Burgos, a nueve de junio de dos mil siete.
Están instalados a ambos lados Arco de Santa María, uno en el Paseo del Espolón y el otro frente a las taquillas de la catedral gótica. Son dos tiovivos franceses, Ler Manège Magique, y hacen las delicias de padres y pequeños. Como si los mundos y artilugios de Leonardo da Vinci y de Julio Verne se hubieran unido para girar ante la mirada fascinada del viajero y animar a la divertida aventura de los niños burgaleses. Anuncian que estarán aquí, con su mágico reino circular, hasta el próximo diecisiete de junio.

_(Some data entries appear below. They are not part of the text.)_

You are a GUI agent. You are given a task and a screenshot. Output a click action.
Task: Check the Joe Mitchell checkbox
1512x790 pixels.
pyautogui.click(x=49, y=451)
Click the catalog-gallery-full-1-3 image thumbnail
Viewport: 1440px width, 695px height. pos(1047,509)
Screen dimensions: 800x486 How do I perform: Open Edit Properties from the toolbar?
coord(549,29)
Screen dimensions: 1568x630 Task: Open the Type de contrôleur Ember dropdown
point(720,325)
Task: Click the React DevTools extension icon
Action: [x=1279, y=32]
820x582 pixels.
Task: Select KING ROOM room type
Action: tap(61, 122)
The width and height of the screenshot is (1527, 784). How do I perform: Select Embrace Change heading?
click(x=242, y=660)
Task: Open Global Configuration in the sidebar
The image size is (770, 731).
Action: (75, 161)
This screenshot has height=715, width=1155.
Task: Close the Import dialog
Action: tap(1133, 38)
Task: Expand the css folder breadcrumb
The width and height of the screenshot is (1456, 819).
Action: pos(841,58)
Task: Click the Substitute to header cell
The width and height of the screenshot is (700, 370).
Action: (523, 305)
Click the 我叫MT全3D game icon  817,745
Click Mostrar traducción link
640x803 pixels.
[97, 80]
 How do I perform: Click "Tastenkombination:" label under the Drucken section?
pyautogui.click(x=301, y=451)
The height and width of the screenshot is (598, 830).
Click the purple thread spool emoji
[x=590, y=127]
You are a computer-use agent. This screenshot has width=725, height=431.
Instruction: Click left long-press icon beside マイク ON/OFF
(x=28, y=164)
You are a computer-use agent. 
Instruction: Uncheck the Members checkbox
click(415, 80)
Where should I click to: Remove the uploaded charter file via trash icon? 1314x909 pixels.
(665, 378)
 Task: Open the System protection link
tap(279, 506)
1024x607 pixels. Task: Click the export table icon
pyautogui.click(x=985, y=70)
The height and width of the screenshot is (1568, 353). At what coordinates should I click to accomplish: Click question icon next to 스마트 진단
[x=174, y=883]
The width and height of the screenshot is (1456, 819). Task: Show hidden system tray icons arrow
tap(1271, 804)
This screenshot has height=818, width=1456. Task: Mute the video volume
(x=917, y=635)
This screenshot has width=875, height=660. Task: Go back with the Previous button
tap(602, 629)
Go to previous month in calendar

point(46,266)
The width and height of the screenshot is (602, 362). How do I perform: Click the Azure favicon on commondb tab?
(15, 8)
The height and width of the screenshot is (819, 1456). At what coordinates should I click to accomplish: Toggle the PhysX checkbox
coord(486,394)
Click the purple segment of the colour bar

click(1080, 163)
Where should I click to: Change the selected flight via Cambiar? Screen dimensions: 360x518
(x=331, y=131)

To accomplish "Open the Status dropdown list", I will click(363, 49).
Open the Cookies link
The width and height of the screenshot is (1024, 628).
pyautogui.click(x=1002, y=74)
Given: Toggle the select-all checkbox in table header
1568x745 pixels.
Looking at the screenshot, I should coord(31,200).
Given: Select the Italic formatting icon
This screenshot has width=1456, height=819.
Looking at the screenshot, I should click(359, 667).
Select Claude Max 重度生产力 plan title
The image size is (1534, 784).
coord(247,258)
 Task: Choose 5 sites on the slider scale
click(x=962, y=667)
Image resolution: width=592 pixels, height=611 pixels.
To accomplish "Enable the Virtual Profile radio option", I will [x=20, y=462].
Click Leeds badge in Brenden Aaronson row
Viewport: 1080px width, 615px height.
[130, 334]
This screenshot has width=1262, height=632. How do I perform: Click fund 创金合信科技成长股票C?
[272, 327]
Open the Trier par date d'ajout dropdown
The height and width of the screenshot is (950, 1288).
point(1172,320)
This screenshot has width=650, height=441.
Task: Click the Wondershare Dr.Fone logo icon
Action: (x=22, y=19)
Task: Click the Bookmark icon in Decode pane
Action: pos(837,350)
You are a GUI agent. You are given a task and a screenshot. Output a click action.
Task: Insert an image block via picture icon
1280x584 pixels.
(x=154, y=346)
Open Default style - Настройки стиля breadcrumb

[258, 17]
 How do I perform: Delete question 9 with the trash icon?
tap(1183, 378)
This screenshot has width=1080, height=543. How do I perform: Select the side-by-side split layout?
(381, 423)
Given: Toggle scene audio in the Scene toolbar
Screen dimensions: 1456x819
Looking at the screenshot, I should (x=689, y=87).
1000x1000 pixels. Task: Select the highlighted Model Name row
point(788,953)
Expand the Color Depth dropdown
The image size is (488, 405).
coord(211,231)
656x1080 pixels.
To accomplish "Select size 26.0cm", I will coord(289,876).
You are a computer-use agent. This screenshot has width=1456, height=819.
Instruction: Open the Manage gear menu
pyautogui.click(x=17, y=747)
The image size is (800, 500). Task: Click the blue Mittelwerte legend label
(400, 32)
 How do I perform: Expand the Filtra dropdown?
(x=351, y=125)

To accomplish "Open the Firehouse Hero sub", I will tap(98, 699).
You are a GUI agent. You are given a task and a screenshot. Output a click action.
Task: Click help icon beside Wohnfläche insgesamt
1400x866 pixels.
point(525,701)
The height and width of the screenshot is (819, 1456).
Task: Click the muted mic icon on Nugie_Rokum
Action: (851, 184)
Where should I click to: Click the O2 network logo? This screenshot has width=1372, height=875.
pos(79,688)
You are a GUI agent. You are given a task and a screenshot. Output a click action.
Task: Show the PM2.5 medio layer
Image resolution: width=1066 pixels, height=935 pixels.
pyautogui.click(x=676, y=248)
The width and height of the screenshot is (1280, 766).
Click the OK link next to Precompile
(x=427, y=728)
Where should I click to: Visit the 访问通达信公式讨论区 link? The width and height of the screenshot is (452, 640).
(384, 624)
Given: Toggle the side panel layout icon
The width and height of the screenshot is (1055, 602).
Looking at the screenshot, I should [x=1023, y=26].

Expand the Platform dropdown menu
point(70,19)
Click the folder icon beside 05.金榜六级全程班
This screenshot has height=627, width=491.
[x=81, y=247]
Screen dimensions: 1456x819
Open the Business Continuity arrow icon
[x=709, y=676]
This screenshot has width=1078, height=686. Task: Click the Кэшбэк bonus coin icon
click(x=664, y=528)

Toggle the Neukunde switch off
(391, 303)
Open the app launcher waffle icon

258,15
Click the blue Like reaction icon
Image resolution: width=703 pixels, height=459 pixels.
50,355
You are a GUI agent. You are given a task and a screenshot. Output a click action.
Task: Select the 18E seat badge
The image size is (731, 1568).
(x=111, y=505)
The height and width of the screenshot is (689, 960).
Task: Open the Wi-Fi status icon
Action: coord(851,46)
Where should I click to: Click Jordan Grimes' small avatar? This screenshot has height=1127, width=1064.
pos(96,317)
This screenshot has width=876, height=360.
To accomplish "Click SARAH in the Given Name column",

De fondo se escucha una melodía pegadiza, música que translada a otros mundos y otras historias.
Como la que entrevimos horas después al detener nuestro vehículo en una extraña isla surgida a medio camino entre el Puerto del Escudo y la capital provincial. Un vulgar edificio de piedra, cicatrizado por el aire frío que suele barrer las planicies de esta Siberia norteña que es el Páramo de Masa, alberga las instalaciones de un bar y un restaurante. Nos atiende una joven mulata, no más de veinticinco años. Lleva el pelo recogido atrás, en una coleta, y la mirada triste. En ese momento hay sólo dos parroquianos en la barra, girados hacia nostros. Parecen hermanos. Uno viste de domingo; el otro, con gesto y aires desdichados, lleva un mono azul. Una hilera de balas de distintos calibres se alinea sobre una pequeña campana que protege la máquina de hacer cafés, detrás de la barra. A los lados, pequeñas jarras de cerveza con unos manojos de hierbas aromáticas secas. La chica se sienta en un extremo de la barra, descuelga el teléfono y se pone a hablar. En la habitación apesta a tabaco negro. La barra se va poblando de paisanos. Hablan del fútbol, de los resultados de la noche del sábado. En un momento, tras la barra, un hombre de mediana edad sirve unas cervezas. Lleva en brazos una mulatita de apenas cinco años. La que parece su mujer anima la conversación con los paisanos. El desdichado agricultor de mono azul hace unos minutos que se fue. La joven de la trenza sigue en su rincón, con el teléfono en la mano, ajena a todo. La voz del locutor de la televisión se levanta sobre nuestras cabezas, amortigua las palabras de los parroquianos, nuestro silencio. Afuera el cálido viento aboceta caprichosas formas en el verde hinchado del trigal. Afuera, la primavera. Dentro, la intensa cuchilla del tabaco negro, los ojos perdidos de la mulata, la desdicha, con o sin el mono azul. El invierno.